Il faut être tout aussi d'accord avec toi je crois lorsque tu dis que mon expression d' <intelligence rationaliste> est imprécise. Toutefois on peut peut-être préciser un peu : tu dis rationaliste ou rationnel , mais on peut les séparer de la façon suivante : le rationnel est un état de quelque chose, le rationalisme est une décision, une intention ; autrement dit et encore pour faire vite : on peut être rationnel sans le savoir, pas rationaliste. ( Et pour donner mon avis personnel, le rationalisme ne peut jamais être qu'un horizon, une visée, pas un état où l'on pourrait être assis...)

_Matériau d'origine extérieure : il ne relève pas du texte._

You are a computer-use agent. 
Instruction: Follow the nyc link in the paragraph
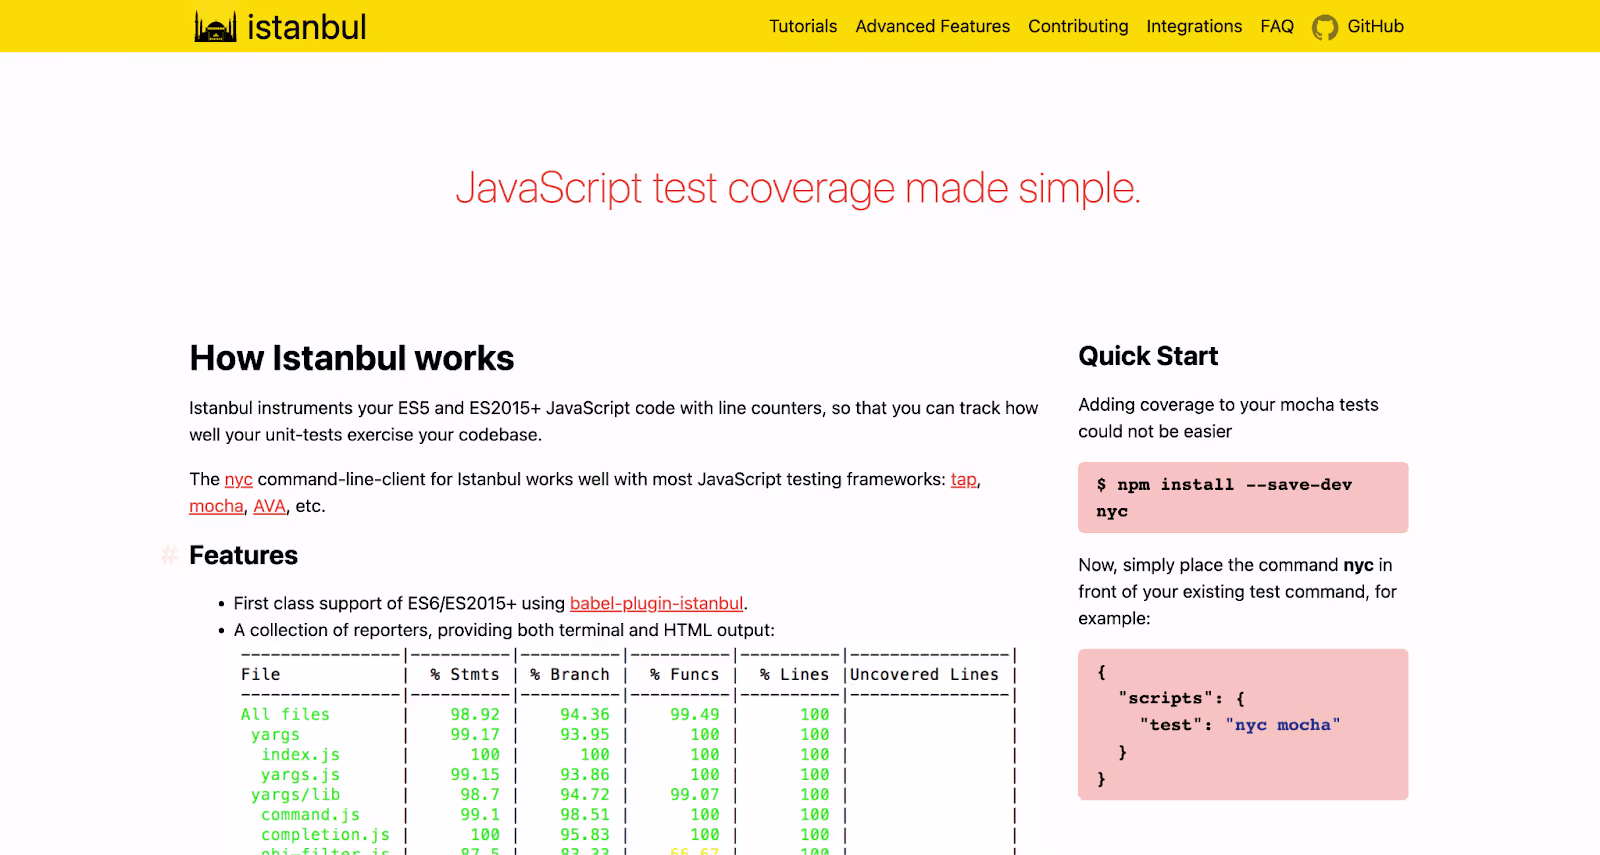point(238,479)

Dans la même phrase un autre problème intéressant, que tu poses pour les deux : objectivité ou simple phénomène culturel, en l'occurrence occidental ? Ici je vais risquer une critique : le phénomène culturel, si on veut en parler, serait dans la valorisation du rationnel, mais pas dans la chose elle-même. Exemple : on peut définir une attitude intellectuelle que l'on appellera attitude rationnelle -- tu vois je n'engage aucune définition, on suppose seulement qu'elle existe-- et ensuite rencontrer cette attitude dans une culture non occidentale , observation qui éventuellement contribuera au jugement de valeur porté sur cette culture : la définition sera occidentale -- ce qui n'empêche pas qu'il puisse être plus : à discuter--, le jugement de valeur sera occidental, -- ce qui n'empêche pas ...--, mais l'attitude observée : non. Le samsara en hindouisme, par exemple, est un effort de rationalité à partir d'une mythologie ; une certaine forme de bouddhisme en est un autre, etc. Mais cette mythologie avait évidemment aussi sa logique : encore une fois la différence est entre l'exercie d'une raison naturelle et la décision de rechercher le rationnel.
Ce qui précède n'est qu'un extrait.